時計に纏わる話なのですが、私の故郷の遠縁宅に人を狂わせる
「狂わせ時計」と呼ばれる時計がありました。
実際にその時計を見たのは1度だけです。
そこに住んでいる私よりも年が上のお姉さんが、こっそり見せてくれました。
普段はしまいこんで、出さないそうです。
その遠縁宅のおじいさんが宮司さんで、その縁で何かと相談を受けることが多いとのことでした。
「狂わせ時計」も相談を受け、おじいさんが引き取ったとのことでした。
その時計は造りが古いネジ巻き式のものというだけで、格別値打ちものであるような時計ではありませんでした。
ただ、その時計が動くと人が狂うらしいのです。
時計が最初に狂わせたのは、時計が置かれていた家のおばあさんでした。
足が悪かったおばあさんは家にいることが多かったのですが、
ある日突然這うようにして家から出てきて悲鳴をあげながらよろよろとどこかへ行こうとしました。

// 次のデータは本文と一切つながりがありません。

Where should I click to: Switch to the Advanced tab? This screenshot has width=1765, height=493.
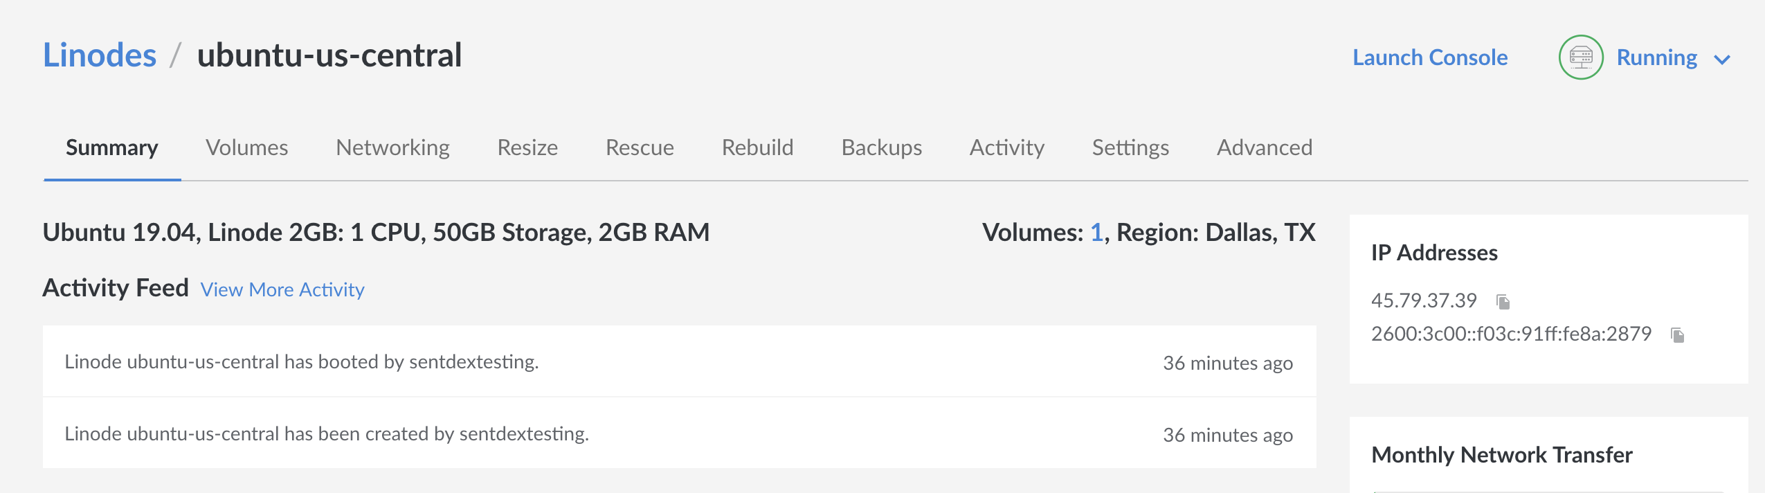tap(1265, 147)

幸いその日は、家には畑仕事から一足先に戻ってきていたお嫁さんがいました。
お嫁さんがおばあさんを宥めて家へ連れて帰ろうとしましたが、
おばあさんは狂ったように叫び続けて拒否しました。
近くを通りかかった親戚の男性がとりあえずおばあさんとお嫁さんを自分の家へ連れていき、お嫁さんと男性と彼の奥さんが話を聞きました。
おばあさんは「時計が…」と繰り返すのみだったそうです。
結局おばあさんは、別に住んでいたおばあさんの子どもの家に引き取られました。
するとおばあさんは嘘のように落ち着きました。
おばあさんはその後、「時計を処分して」と何度も訴えたそうです。
でも皆、おばあさんが年をとったせいで妄想のようなものが入ったのかと思うだけでした。
次に狂わされたのはお嫁さんでした。
おばあさんのように、ある日突然悲鳴をあげて家を飛び出し、狂ったように外を走りました。

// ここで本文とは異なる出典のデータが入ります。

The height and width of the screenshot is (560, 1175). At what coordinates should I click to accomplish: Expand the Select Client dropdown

お嫁さんは深い川に落ちそうになりましたが、何とか近所の人が抑えて事なきを得ました。
お嫁さんも「時計が…」と繰り返していたそうです。
お嫁さんはとりあえず実家に、療養目的で1番下の子と遠くの実家に帰りました。
お嫁さんも落ち着くと「時計を処分して」と訴えましたが、
お嫁さんの旦那さんはあまり気にはとめなかったそうです。
しかし残された他の子ども達は不安になり、時計の処分を父親に訴えますが相手にされませんでした。
子ども達は親戚宅へ行くなどして、なるべく時計から離れていました。
そしてとうとう今度は、旦那さんが狂わされました。
旦那さんは夜中に突然絶叫しながら家を飛び出し、暗い夜道を走りました。
旦那さんは車道に飛び出したところで車に跳ねられました。
しかし車がスピードを落として走行していたことが幸いし、軽い怪我ですみました。
旦那さんも「時計が…」と繰り返していたそうです。
最終的にその時計は先述の遠縁宅に預けられたそうです。
時計が動いていない時は、何も起きないようです。
時計が預けられてから、最初にお嫁さんと子どもが家に戻り、次におばあさんが戻ってきました。
その後はおばあさんが今でいう認知症のような症状が少し出たそうですが、
特に問題は起きずに、元の仲の良い家族として過ごしていたそうです。